Consistency with City Actions; City Support. MERF retirements have added to financial stress in the City of Minneapolis due to the need to provide MERF with sufficient assets to cover the transfers to the Retired Fund at the time of retirement. This draft may provide an incentive for an individual retire earlier, creating an earlier need for sufficient transfer assets, and approving this request is likely to encourage others to seek similar treatment. The individual covered by this draft is seeking the same treatment that was approved in the 2000 legislative session for a coworker. The city and MERF for the last year or more have tried to discourage individuals from retiring. The LCPR may wish to hear testimony from the city to determine whether the city is comfortable with this bill draft, and whether the city would like to have a local approval clause added.
Scope. The issue is whether this is the last active MERF member with prior uncredited service for temporary city employment, or whether there are others who will seek similar treatment.

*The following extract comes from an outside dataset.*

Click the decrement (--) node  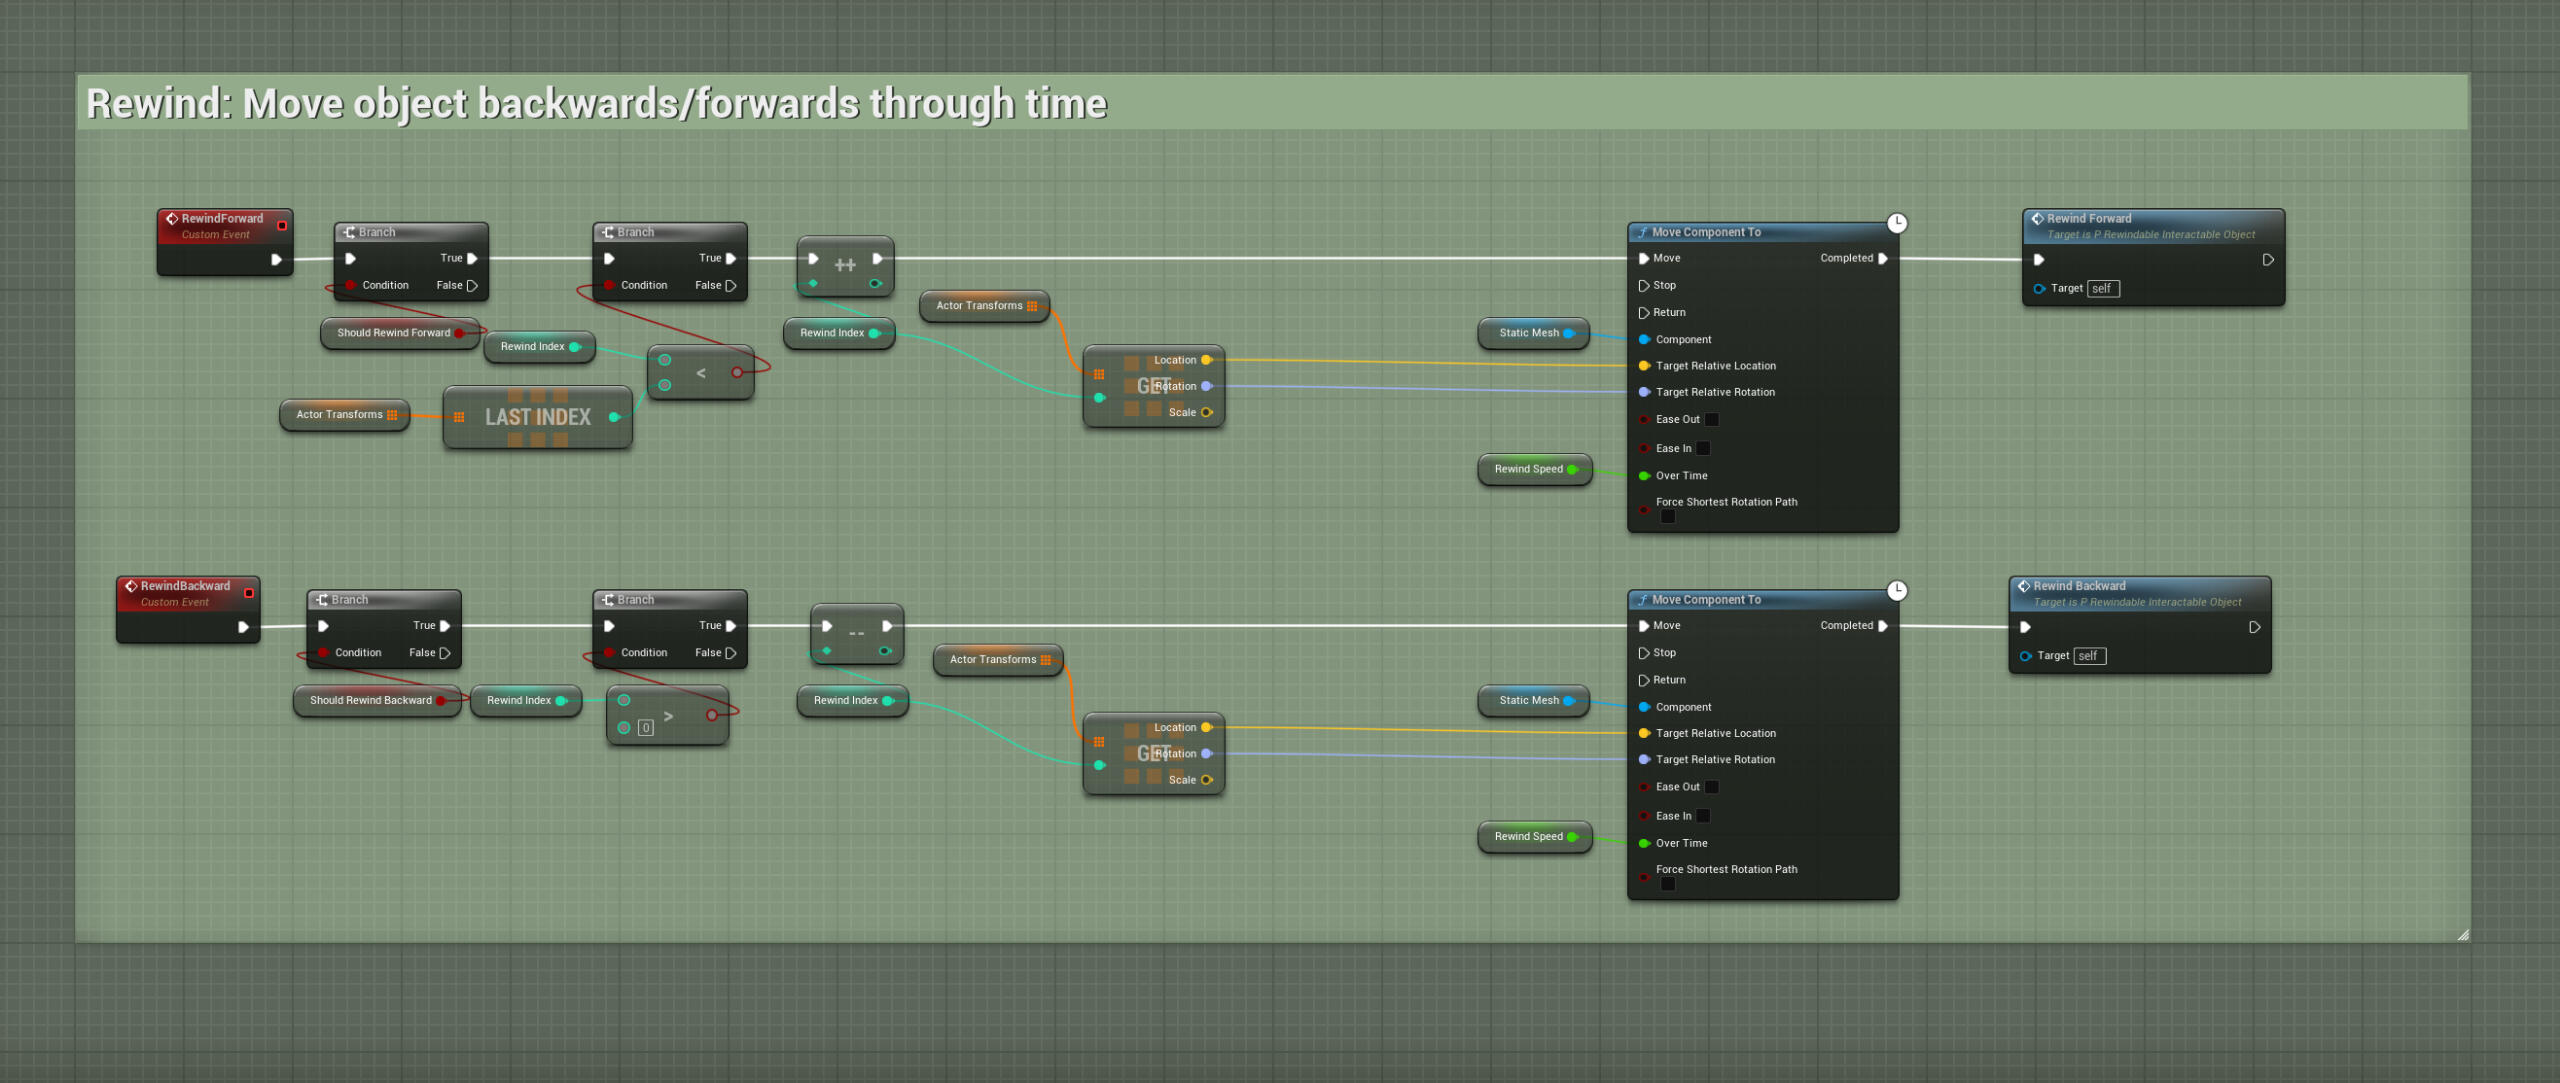[x=857, y=633]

Consistency with LCPR Policy. The issue is whether H.F. 308 (Eastlund); S.F. 616 (Lourey) are sufficiently consistent with LCPR policy on service credit purchases. That determination is difficult because of recent departures from longstanding policies in this area. These departures, discussed previously, may be due to a decision to bend existing policies to deal with short-term situations prior to a return to use of longstanding policy, or the change may reflect a more permanent shift. The situation described in the draft does meet a few of the policy guidelines for a service credit purchase that were quoted above from the LCPR pension policy statement. The employment clearly has a Minnesota connection and was provided to a public employer. The payment is at full actuarial value, which is unquestionably an attempt to avoid any subsidy from the plan (from the employees, city, and state which finances this plan), but there are increasing reservations regarding whether the method in law is capable of producing sufficiently reliable estimates of the full actuarial value. If there is a clear problematic area, it is that the service credit purchase is for a period which was properly excluded from coverage under MERF’s membership laws. However, the Legislature did pass provisions during the 2000 legislative session for two other MERF members in identical circumstances.
Cost Issues. The issue is the price of the service credit purchases and whether the individual will undertake the purchase given that cost. The LCPR may choose to limit consideration of the proposal if it is unlikely that the individual will pursue the purchase. The individual indicated when contacted by LCPR staff that MERF estimated the cost at $60,000, and that he was willing to pay that amount.
Employer/Plan Liability Issue. The issue is whether MERF or the employer harmed the individual and should be required to subsidize the purchase. Unless information is provided which indicates that MERF or the employer failed to follow law and thus harmed the individual, there is no basis for requiring MERF or the employer to subsidize the purchase. Without a subsidy, there is no financial gain to the individual from the purchase assuming the full actuarial value payment is correctly computed.